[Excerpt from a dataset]

-=-=-

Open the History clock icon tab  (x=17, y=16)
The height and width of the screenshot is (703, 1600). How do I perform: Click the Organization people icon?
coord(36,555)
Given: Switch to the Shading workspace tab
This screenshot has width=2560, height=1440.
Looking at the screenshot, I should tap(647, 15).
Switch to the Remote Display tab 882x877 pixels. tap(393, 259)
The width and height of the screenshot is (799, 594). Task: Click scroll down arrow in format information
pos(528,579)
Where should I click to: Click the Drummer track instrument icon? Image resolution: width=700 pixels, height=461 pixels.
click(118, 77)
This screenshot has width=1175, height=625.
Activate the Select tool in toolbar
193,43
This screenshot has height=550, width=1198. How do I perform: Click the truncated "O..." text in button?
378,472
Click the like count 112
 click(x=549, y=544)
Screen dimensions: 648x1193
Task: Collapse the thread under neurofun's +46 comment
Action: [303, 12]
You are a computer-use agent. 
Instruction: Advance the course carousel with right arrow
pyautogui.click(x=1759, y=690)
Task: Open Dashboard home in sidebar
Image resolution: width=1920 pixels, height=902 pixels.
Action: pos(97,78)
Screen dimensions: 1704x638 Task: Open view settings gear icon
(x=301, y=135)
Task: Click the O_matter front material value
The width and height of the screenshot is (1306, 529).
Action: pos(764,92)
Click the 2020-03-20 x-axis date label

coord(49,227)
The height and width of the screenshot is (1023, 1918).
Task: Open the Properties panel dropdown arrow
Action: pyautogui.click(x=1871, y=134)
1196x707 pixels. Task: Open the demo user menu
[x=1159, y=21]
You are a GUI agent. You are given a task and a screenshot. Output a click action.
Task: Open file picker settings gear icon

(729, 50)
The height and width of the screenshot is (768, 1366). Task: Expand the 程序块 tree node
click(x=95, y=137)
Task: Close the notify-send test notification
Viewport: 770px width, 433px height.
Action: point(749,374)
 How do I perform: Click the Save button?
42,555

-=-=-

**Objective**
Please put each line of the data above into a JSON list of strings, one string per line, leaving out blank lines.

**Completed exercise**
[
  "Open the History clock icon tab  (x=17, y=16)",
  "The height and width of the screenshot is (703, 1600). How do I perform: Click the Organization people icon?",
  "coord(36,555)",
  "Given: Switch to the Shading workspace tab",
  "This screenshot has width=2560, height=1440.",
  "Looking at the screenshot, I should tap(647, 15).",
  "Switch to the Remote Display tab 882x877 pixels. tap(393, 259)",
  "The width and height of the screenshot is (799, 594). Task: Click scroll down arrow in format information",
  "pos(528,579)",
  "Where should I click to: Click the Drummer track instrument icon? Image resolution: width=700 pixels, height=461 pixels.",
  "click(118, 77)",
  "This screenshot has width=1175, height=625.",
  "Activate the Select tool in toolbar",
  "193,43",
  "This screenshot has height=550, width=1198. How do I perform: Click the truncated \"O...\" text in button?",
  "378,472",
  "Click the like count 112",
  " click(x=549, y=544)",
  "Screen dimensions: 648x1193",
  "Task: Collapse the thread under neurofun's +46 comment",
  "Action: [303, 12]",
  "You are a computer-use agent. ",
  "Instruction: Advance the course carousel with right arrow",
  "pyautogui.click(x=1759, y=690)",
  "Task: Open Dashboard home in sidebar",
  "Image resolution: width=1920 pixels, height=902 pixels.",
  "Action: pos(97,78)",
  "Screen dimensions: 1704x638 Task: Open view settings gear icon",
  "(x=301, y=135)",
  "Task: Click the O_matter front material value",
  "The width and height of the screenshot is (1306, 529).",
  "Action: pos(764,92)",
  "Click the 2020-03-20 x-axis date label",
  "coord(49,227)",
  "The height and width of the screenshot is (1023, 1918).",
  "Task: Open the Properties panel dropdown arrow",
  "Action: pyautogui.click(x=1871, y=134)",
  "1196x707 pixels. Task: Open the demo user menu",
  "[x=1159, y=21]",
  "You are a GUI agent. You are given a task and a screenshot. Output a click action.",
  "Task: Open file picker settings gear icon",
  "(729, 50)",
  "The height and width of the screenshot is (768, 1366). Task: Expand the 程序块 tree node",
  "click(x=95, y=137)",
  "Task: Close the notify-send test notification",
  "Viewport: 770px width, 433px height.",
  "Action: point(749,374)",
  " How do I perform: Click the Save button?",
  "42,555"
]